Je l’avais dit parce que c’était vrai, et parce que je pouvais apprécier la quantité de travail qu’il avait nécessité. Si j’étais ne serait-ce qu’un peu plus à l’aise financièrement parlant, je poursuivrais encore avec assiduité l’excellent programme de botanique de l’université locale. À la place, je travaillais à temps partiel à la pépinière locale, je partageais une petite chambre dans une maison avec un connard égocentrique qui m’avait accepté pour réduire le coût de son loyer, et absolument pas parce que nous avions quelque chose en commun ou parce que nous nous entendions. Je rêvais d’avoir peut-être un jour un jardin où je pourrais faire des plantations, mais plus le temps passait, plus cette éventualité semblait irréalisable.

— Oh, super. Toi aussi ? gémit Malcolm en se tournant vers la maison. Seigneur, aide-moi, il en a trouvé un autre.

— Un autre quoi ? demandais-je, en repoussant mes lunettes sur mon nez et en tournant sur moi-même pour profiter de la vue.

— Tu apprécies vraiment ? demanda Charles.

— Tu te fous de ma gueule ? Je tuerais pour avoir un tel arrangement, mec !

Je me promenai au bord de l’herbe et m’accroupis.

— Ce sont des narcisses Romance !

Je pris délicatement en coupe une fleur blanche et rose entre mes doigts.

Charles s’accroupit à côté de moi.

— Malcolm m’en achète quelques bulbes chaque automne.

Il effleura la fleur avec un doigt.

— Alors…

Je jetai un coup d’œil derrière moi.

— Il ne déteste pas vraiment ton jardin, en fait.

Charles haussa les épaules.

— Il se contente de me faire plaisir.

Lorgnant la bague à son doigt, puis relevant les yeux sur lui, j’opinai.

— C’est adorable.

Charles se releva.

— Presque aussi romantique que de se saouler sur la plage d’un étranger après ta première fête de première année.

— Va te faire foutre.

Je me levai et me dirigeai vers la maison en claquant des pieds.

— Je suis désolé ! lança-t-il en riant en même temps. C’était mesquin.

Il me rattrapa et posa une main sur mon bras en disant :

— Vraiment. Je suis désolé.

— C’est bon, répondis-je en haussant les épaules. Quand tu dis la vérité, tu as raison.

— Donc, ta copine est repartie avec un autre mec ?

M’arrêtant sur le seuil de leur bungalow propret, je haussai les épaules.

— Bien sûr. Quelque chose comme ça.

J’étais réticent à répandre le sable et le sel dont j’étais couvert partout dans leur maison.

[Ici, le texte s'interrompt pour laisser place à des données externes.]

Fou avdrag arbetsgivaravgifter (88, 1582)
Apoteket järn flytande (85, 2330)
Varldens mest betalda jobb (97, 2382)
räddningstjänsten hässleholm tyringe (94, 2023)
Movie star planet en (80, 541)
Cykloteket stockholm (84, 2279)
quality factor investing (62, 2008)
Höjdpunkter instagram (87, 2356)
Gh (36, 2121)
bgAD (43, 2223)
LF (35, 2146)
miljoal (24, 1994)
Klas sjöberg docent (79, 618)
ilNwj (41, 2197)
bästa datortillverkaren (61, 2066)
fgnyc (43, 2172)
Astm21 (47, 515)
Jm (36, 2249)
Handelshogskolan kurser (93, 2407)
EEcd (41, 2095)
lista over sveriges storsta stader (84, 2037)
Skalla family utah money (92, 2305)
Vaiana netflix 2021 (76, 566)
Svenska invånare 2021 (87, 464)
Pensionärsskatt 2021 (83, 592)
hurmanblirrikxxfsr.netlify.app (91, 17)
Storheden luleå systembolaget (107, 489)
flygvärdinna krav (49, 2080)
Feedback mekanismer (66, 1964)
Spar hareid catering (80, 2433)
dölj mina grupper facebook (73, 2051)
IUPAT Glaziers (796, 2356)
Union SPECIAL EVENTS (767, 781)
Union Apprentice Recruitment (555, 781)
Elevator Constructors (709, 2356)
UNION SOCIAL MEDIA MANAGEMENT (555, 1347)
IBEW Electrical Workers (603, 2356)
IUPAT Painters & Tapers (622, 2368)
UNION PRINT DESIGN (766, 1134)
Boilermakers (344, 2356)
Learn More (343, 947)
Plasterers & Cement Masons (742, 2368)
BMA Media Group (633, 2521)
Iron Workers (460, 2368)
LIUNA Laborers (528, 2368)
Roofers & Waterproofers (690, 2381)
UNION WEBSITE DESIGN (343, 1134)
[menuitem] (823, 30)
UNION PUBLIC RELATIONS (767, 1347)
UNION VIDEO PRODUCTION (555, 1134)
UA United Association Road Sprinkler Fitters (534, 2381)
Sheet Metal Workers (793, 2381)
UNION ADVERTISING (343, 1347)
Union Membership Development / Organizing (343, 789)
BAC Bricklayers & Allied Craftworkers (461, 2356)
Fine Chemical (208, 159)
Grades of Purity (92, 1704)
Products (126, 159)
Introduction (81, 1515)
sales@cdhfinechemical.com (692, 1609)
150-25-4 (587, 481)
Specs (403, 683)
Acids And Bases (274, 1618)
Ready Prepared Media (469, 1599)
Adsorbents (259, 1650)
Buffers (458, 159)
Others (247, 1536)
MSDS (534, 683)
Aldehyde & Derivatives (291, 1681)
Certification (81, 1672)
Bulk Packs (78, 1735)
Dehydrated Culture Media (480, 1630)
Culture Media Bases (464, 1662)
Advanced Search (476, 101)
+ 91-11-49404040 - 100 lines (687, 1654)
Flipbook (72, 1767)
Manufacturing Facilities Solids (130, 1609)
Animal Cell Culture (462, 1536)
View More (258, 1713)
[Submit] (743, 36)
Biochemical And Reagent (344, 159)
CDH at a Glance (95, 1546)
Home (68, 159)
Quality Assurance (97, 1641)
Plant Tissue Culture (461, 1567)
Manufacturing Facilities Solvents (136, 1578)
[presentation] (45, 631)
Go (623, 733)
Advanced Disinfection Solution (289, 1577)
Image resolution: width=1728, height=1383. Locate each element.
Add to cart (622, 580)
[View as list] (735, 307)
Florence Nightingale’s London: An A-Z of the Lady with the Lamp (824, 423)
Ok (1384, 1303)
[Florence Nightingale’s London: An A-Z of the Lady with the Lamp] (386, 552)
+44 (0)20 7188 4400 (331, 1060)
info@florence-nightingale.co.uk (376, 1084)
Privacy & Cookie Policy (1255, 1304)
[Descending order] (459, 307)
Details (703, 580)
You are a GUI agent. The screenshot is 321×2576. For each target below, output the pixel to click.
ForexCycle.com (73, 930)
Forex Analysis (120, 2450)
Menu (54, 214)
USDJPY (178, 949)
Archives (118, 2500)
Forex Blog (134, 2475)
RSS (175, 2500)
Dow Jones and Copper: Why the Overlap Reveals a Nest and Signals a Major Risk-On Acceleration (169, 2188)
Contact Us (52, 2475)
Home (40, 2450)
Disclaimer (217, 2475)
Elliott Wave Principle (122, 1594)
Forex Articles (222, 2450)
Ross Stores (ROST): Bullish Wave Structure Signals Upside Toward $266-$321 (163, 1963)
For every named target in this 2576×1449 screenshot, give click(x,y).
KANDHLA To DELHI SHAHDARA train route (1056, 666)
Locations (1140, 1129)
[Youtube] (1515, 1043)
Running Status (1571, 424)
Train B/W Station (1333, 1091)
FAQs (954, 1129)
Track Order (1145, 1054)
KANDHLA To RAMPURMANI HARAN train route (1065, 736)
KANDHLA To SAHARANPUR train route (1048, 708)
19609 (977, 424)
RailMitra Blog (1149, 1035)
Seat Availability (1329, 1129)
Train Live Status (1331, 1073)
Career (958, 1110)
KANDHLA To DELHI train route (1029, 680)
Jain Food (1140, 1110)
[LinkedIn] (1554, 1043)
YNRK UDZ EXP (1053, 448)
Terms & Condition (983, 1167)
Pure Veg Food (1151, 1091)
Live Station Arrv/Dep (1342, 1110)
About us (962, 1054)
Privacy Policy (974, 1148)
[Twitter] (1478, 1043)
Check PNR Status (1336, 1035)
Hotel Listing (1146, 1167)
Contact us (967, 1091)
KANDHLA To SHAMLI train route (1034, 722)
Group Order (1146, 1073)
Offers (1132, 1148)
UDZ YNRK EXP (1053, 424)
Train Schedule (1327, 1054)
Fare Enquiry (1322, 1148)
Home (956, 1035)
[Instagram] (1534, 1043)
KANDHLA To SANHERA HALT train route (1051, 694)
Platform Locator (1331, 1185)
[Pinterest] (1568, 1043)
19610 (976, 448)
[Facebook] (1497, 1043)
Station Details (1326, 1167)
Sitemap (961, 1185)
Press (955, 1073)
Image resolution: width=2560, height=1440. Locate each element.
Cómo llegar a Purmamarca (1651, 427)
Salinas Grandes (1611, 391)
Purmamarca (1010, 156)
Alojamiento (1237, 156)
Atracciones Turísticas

— Je devrais faire le tour.

— Ne sois pas stupide, déclara Malcolm en réapparaissant, portant un survêtement et des serviettes. Il y a une douche extérieure sur le belvédère. Elle va être froide. Nous n’avons pas branché le système solaire.

Il jeta un coup d’œil à Charles

— Une lubie, encore, mais tu pourras au moins te débarrasser du sel et te changer.

Il me remit les vêtements.

— Tu ne peux pas te balader en ville comme ça.

Il désigna mon unique costume, trempé, abîmé.

— Non, c’est bon.

Je poussai les articles proposés vers lui.

— J’ai été assez abruti pour m’endormir sur la plage. C’est mon problème. Pas le vôtre.

— Nous voulons simplement t’aider, intervint doucement Charles.

Je n’étais pas préparé à ce qu’il m’ébouriffe les cheveux, pas plus qu’au sable qui dégringola sur mon visage. Je reculai en bredouillant :

— Ça ira.

J’essayais d’échapper à sa main, aussi la retira-t-il.

— Es-tu intentionnellement têtu ? Ou bien est-ce naturel, chez toi ? demanda Malcolm, son amabilité occultant la légère irritation de sa voix.

— Je ne suis pas…

Charles leva les sourcils.

— Intentionnellement têtu, achevai-je sans conviction.

— Bon, fit Malcolm en me tendant les vêtements et les serviettes. Parce que crois-le ou non, tout le monde sur cette planète ne va pas te laisser debout seul au bord d’une piste de danse. Va te laver.

Je hochai la tête.

— Merci.

Tous les deux m’adressèrent un grand sourire, et je me dirigeai vers le belvédère pendant qu’ils pénétraient dans la maison.